18 of the Best ‘Lazy’ Synonyms

By Dr Oliver Tearle (Loughborough University)

The English language possesses more than a few good words that mean ‘lazy’ or ‘a lazy person’. Below, as well as some of the more common synonyms for ‘lazy’ or ‘laziness’, we’ve trawled the old dictionaries and thesauri to find some of the best little-known synonyms for the word ‘lazy’ and its variations. (Being lazy is very different from feeling tired, and tiredness has its own synonyms.)

INDOLENT.

This word has been used to mean ‘slothful’, ‘lazy’, or ‘idle’ since at least the early eighteenth century. Interestingly, it originally meant ‘causing no pain’, as its etymology (literally, ‘not grieving’) testifies.

SLUGGISH.

What has sluggish, a fine synonym meaning ‘lazy’, to do with slugs? It’s pretty self-explanatory, given slugs’ slow-moving habits. Curiously, though, the gastropod was named after the term ‘sluggish’ had entered the English language as another word for ‘slow moving’ or ‘lazy’ (in the fifteenth century). The slimy creatures didn’t get their sluggish name until the eighteenth century.

SLOTHFUL.

▶ [GIVEN TASK A]:
In the piece on synonyms for "lazy," why did "indolent" first mean "causing no pain"? Answer in one to three sentences.
▶ [GIVEN TASK B]:
List every word that the piece on synonyms for "lazy" prints as a capitalized heading.
▶ [GIVEN TASK C]:
Write the next part of the piece on synonyms for "lazy," starting with the entry for the last word it shows.

▶ [COLLECTED MATERIAL]:
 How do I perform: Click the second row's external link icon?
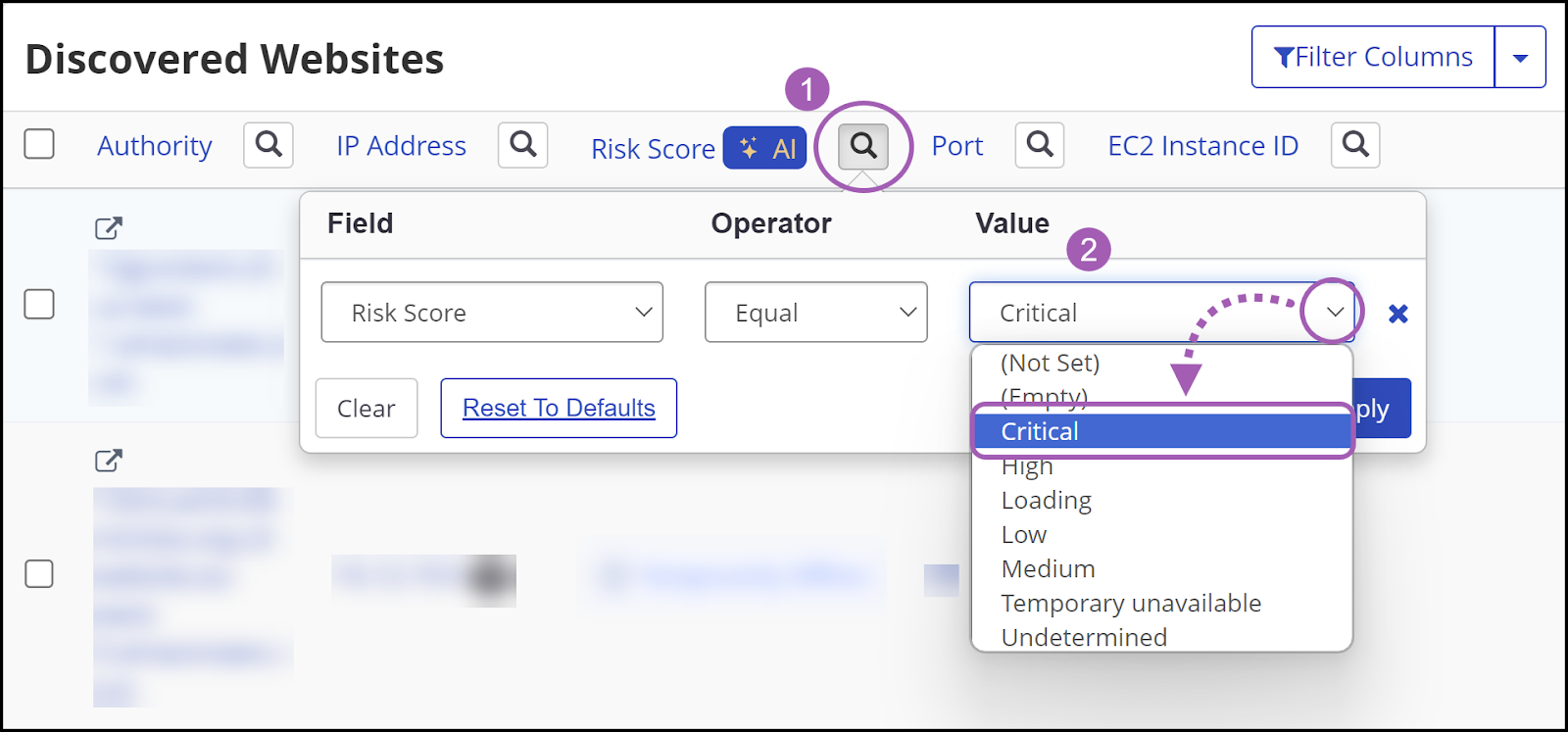point(108,459)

▶ [TASK OUTPUT A]:
Its etymology literally means "not grieving," which shows this original sense.

▶ [TASK OUTPUT B]:
Indolent, Sluggish, Slothful

▶ [TASK OUTPUT C]:
Sticking with animals, what is the relationship between ‘slothful’, meaning lazy or slow, and the sloth? Again, the term ‘sloth’ to denote laziness or sluggishness was there first (from the twelfth century); the animal characterised by its sluggish behaviour was so named in the seventeenth century.

LOAFING.

What about ‘loafing’ – a word meaning ‘passing time idly’ – and its relationship to ‘loaf’ (of bread)? There probably isn’t a link, but the origins of the term ‘loafing’ to mean ‘idling’ are shrouded in mystery.

IDLE.

Coming from a Germanic root meaning ‘empty’ or ‘worthless’, the word ‘idle’ came to mean ‘lazy’ by around the year 1300, when it appears in the long poem Cursor Mundi (a medieval poem that provides the OED with many early instances of useful words).

TARDY.

More specifically meaning ‘slow’ – or, indeed, ‘sluggish’ – the word ‘tardy’ (from the Latin tardus, ‘slow’, whence we also get words like retardation to describe something slowing down) has been in use since the fifteenth century.

LAGGARD.

This word can be used as both an adjective and a noun, and describes someone who is lagging, hanging back, or loitering.

LETHARGIC.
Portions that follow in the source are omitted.